J’ai bien évidemment découvert des artistes que je ne connaissais pas à travers les galeries présentes comme Nabil El Makhloufi. C’est tout l'intérêt d'une foire que d'y faire des découvertes, des rencontres et d’avoir des coups de cœur.
Comment se déroule les choix des œuvres que vous souhaitez distinguer dans une foire aussi riche qu’Art Paris, s'agit-il surtout de coups de cœurs instantanés ou d'un processus plus organique ?
Le parcours que je propose est centré sur l'exil. C'est une thématique qui m’est très chère car j’ai moi-même vécu plusieurs exils dans ma vie. Je reste donc naturellement sensible à ce thème. J’ai procédé en fonction de ce que proposaient les exposants de la foire mais j'ai également suggéré à d’autres galeries qui avaient leur place au sein d’ART Paris de venir y exposer. Tout cela a été organique même si certaines galeries n’ont pas accepté l’invitation.
Le thème de l’exil vous tient à cœur, c’était une évidence pour vous de retenir les œuvres qui font sens par rapport à ce thème. Les galeries ont réagi comment ?
Ils ont très bien réagi. Je pense que c’est un thème du moment; quelque part le terme de l’exil n’est pas forcément compris dans le sens identitaire et géographique mais d'un thème qui touche les artistes en général. Dans la société dans laquelle ils vivent, il y a toujours une forme d’exil. C’est un sujet qui est symbolique, je pense que tout le monde s’y retrouve à sa façon. En tout cas, il n'y a eu aucune résistance dans le processus de sélection, tout s’est bien passé. N’oublions pas que c’est dans l’intérêt des galeries d’accepter de jouer le jeu afin d’être mises en avant dans la foire.
Avec tout ce que vous avez vu au cours de votre "commissariat" à ART Paris, arrivez-vous à prendre le temps d'apprécier une œuvre calmement ?
Personnellement, ce n’est pas du tout l’appréciation de l’œuvre d’art que j’apprécie dans ce type de foire. Pour moi c’est un événement qui fait parti d’un écosystème du marché de l’art. Je ne travaille pas vraiment avec le marché car je ne suis qu’une commissaire d'expositions indépendante. Pour moi c’est avant tout une opportunité pour les artistes. Je ne vois plus les œuvres car j'ai l’occasion de les voir autrement avec plus de calme et de recul. Pour moi, la valeur et la force de cet évènement c'est de pouvoir mettre en contact des galeries avec les artistes que je soutiens. C’est extraordinaire pour construire un réseau au service des artistes.

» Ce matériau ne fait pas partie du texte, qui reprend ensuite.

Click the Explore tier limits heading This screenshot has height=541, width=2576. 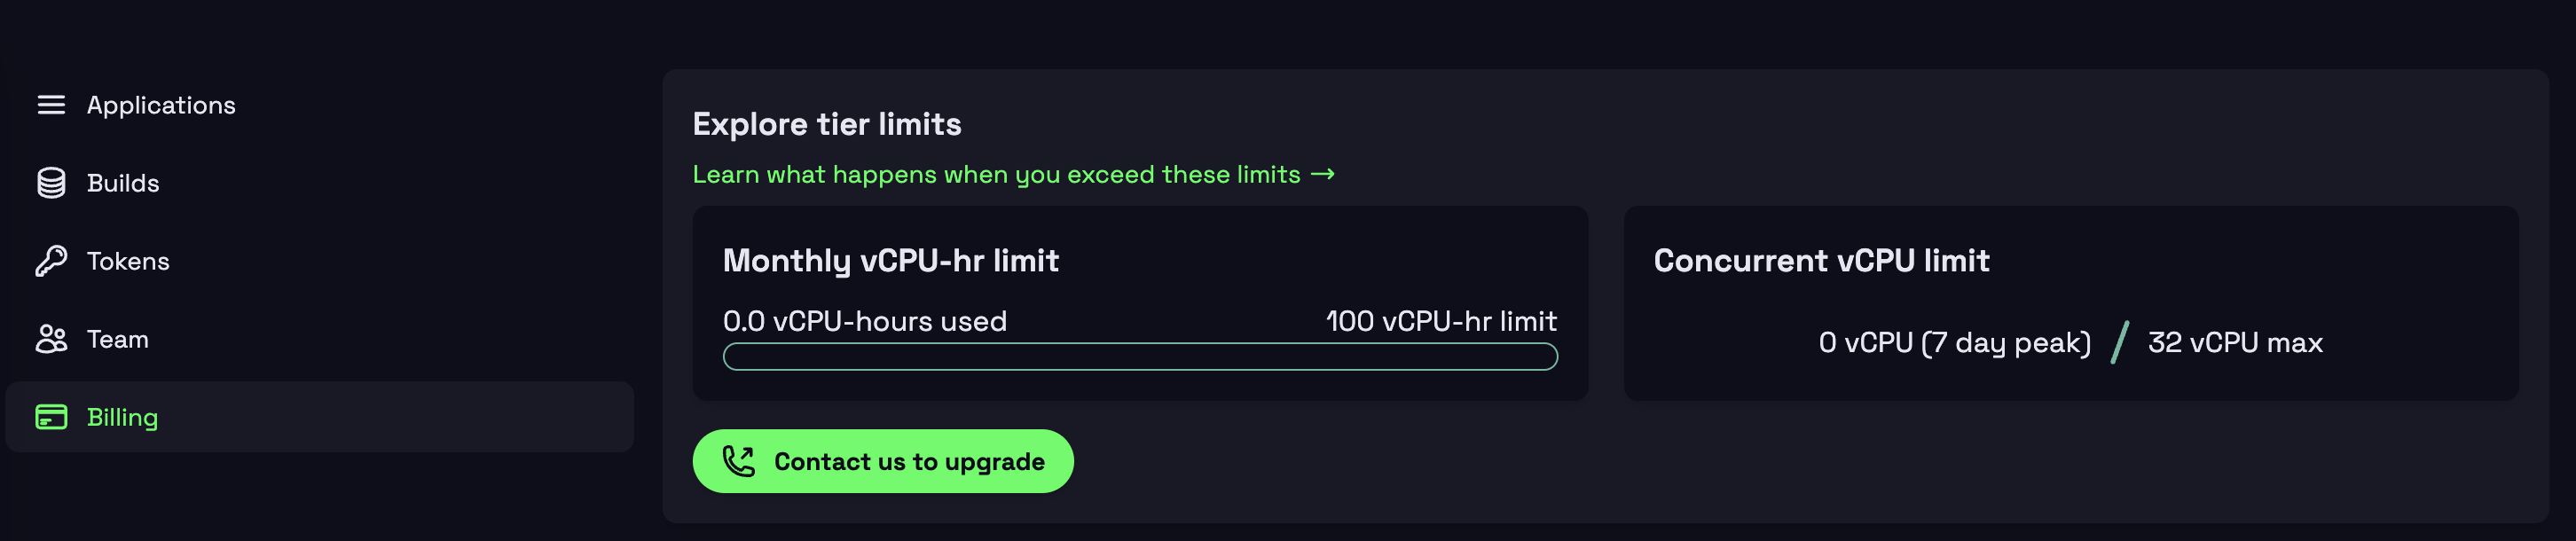[x=827, y=125]
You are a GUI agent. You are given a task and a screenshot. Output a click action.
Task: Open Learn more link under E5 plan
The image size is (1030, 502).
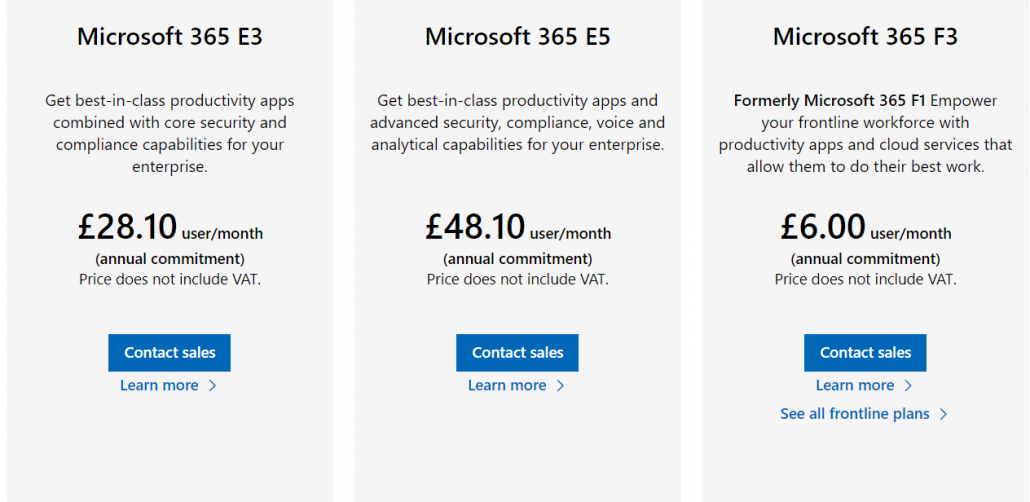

C’est important d’imposer votre vision et vos valeurs dans cet écosystème ?
Oui pour moi c’est un immense terrain de networking pour les artistes et c’est important pour situer leur art et leur vision. Je travaille en ce moment sur deux projets d’expositions qui auront lieu dans deux ans, c’est donc l’occasion d'identifier ou de retrouver des galeries avec qui je vais travailler et de sélectionner des œuvres. Je suis commissaire indépendante et je ne suis pas dans une forme de business où j'interfère dans les achats entre les collectionneurs et les galeristes.
Pour conclure, vos deux prochaines expositions seront dans la thématique de l’exil également ?
Il y a une exposition qui voyagera dans 17 pays et qui sera en lien avec la migration et bien évidemment toujours sur le thème de l’exil. L’autre projet est différent car c’est une commande pour un espace public. Ce sera in-situ au Brésil et cela sera un projet itinérant.